National Genealogical Society Presents Research in Washington, DC 3–9 November 2013


Contact: Patricia Walls Stamm, CGTM, CGLTM
Phone: (703) 525-0050
researchtrips@ngsgenealogy.org         
For Release: 27 March 2013



Arlington, VA, 27 March 2013: The National Genealogical Society will be presenting a hands-on research trip to Washington, DC, from 3–9 November 2013. Under the guidance of Craig Roberts Scott, cg, and Patricia Walls Stamm, cg, cgl, twenty-six researchers will use the genealogical resources at the National Archives and Records Administration (NARA), the Daughters of the American Revolution (DAR) Library, and the Library of Congress (LOC).


The Research Package includes:
  • Six days of research at three noteworthy Washington, DC, facilities (the National Archives, the Library of Congress, and the Daughters of the American Revolution Library)
  • Online Training and Preparation Assistance for the 2013 Washington, DC, Research Trip
  • Orientation and dessert get-together on Sunday at the hotel
  • Research consultations with leaders throughout the trip
  • Friday evening group meal
  • Six nights at the Holiday Inn Rosslyn, which includes daily continental breakfast, free Internet in rooms, and parking.

______

What you are asked to do
Quote the research trip announcement between "Contact: Patricia Walls" and "of Congress (LOC).", inclusive. The rows that follow have nothing to do with the research trip announcement.

Stored rows
______

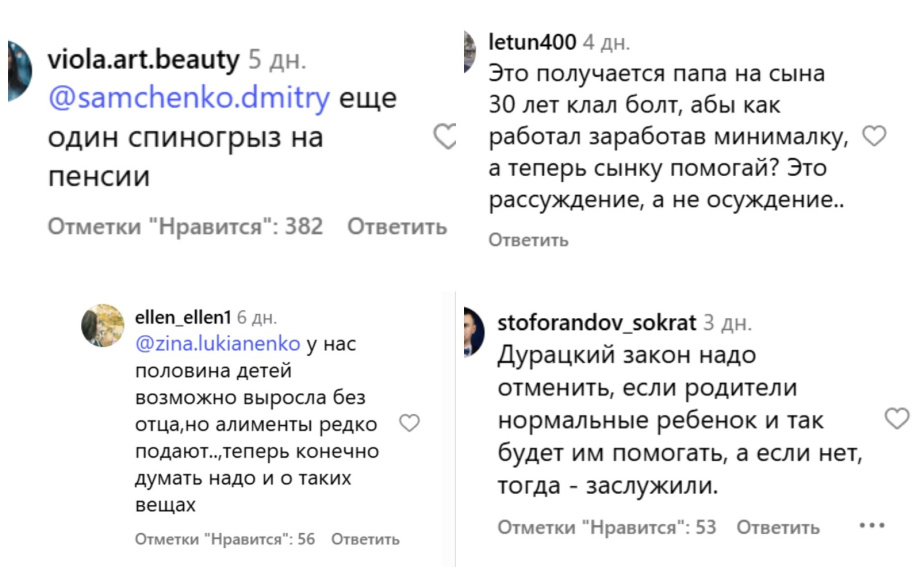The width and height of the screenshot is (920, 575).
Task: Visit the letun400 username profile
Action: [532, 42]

______

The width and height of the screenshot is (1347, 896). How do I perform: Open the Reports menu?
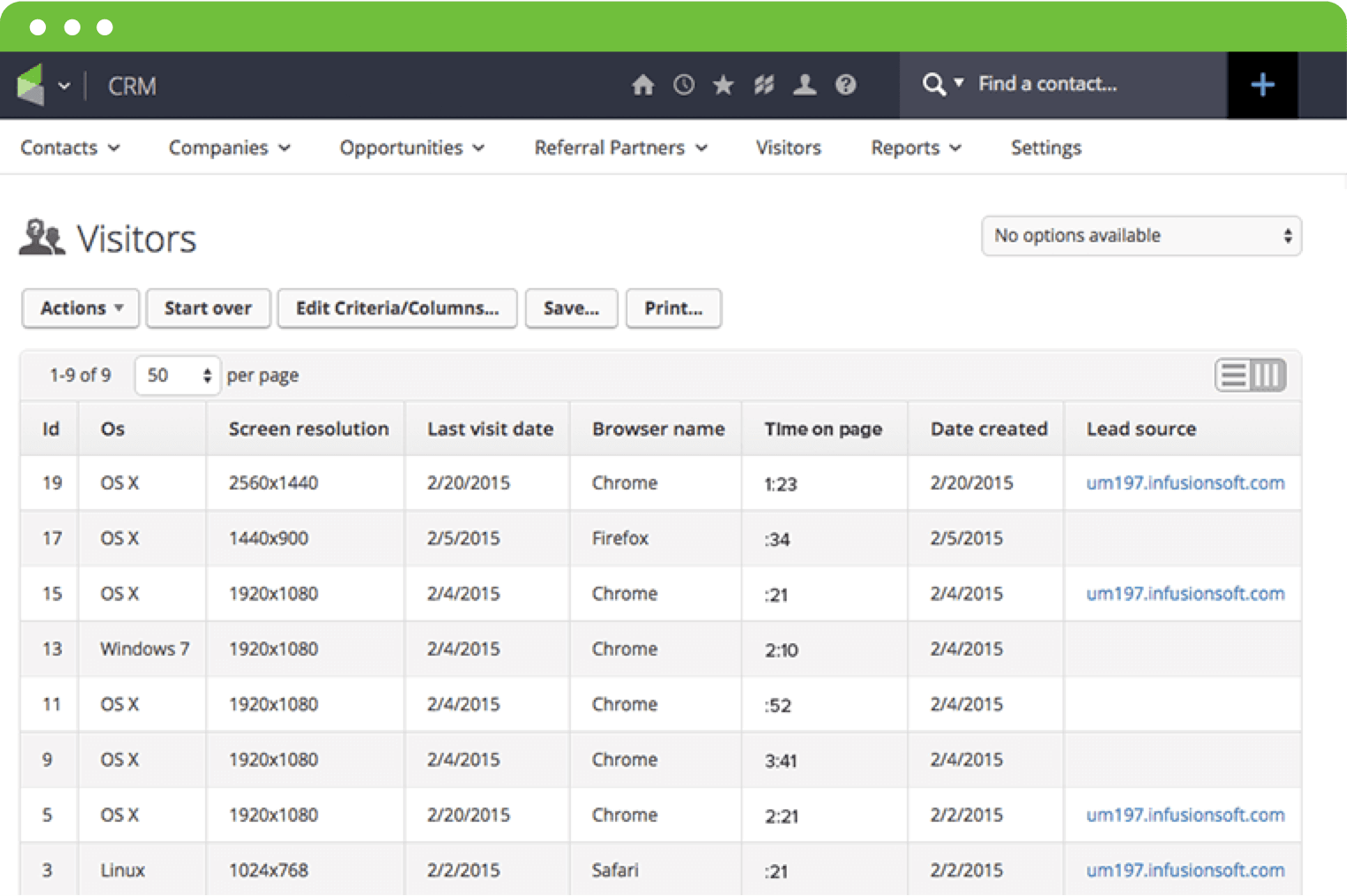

______

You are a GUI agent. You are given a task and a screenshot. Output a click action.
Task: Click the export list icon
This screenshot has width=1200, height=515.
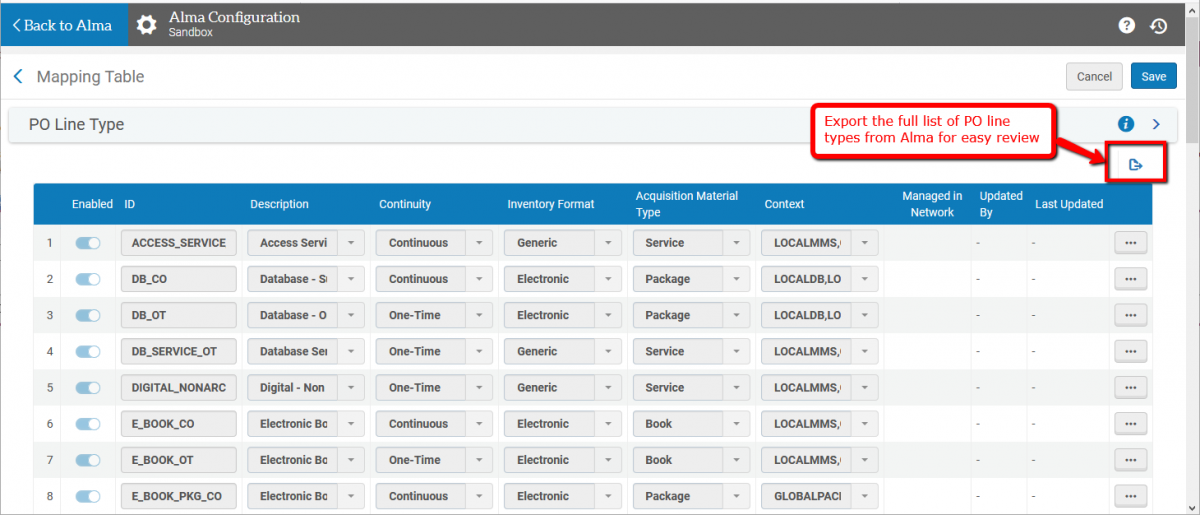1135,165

______

Correct result
Contact: Patricia Walls Stamm, CGTM, CGLTM
Phone: (703) 525-0050
researchtrips@ngsgenealogy.org         
For Release: 27 March 2013



Arlington, VA, 27 March 2013: The National Genealogical Society will be presenting a hands-on research trip to Washington, DC, from 3–9 November 2013. Under the guidance of Craig Roberts Scott, cg, and Patricia Walls Stamm, cg, cgl, twenty-six researchers will use the genealogical resources at the National Archives and Records Administration (NARA), the Daughters of the American Revolution (DAR) Library, and the Library of Congress (LOC).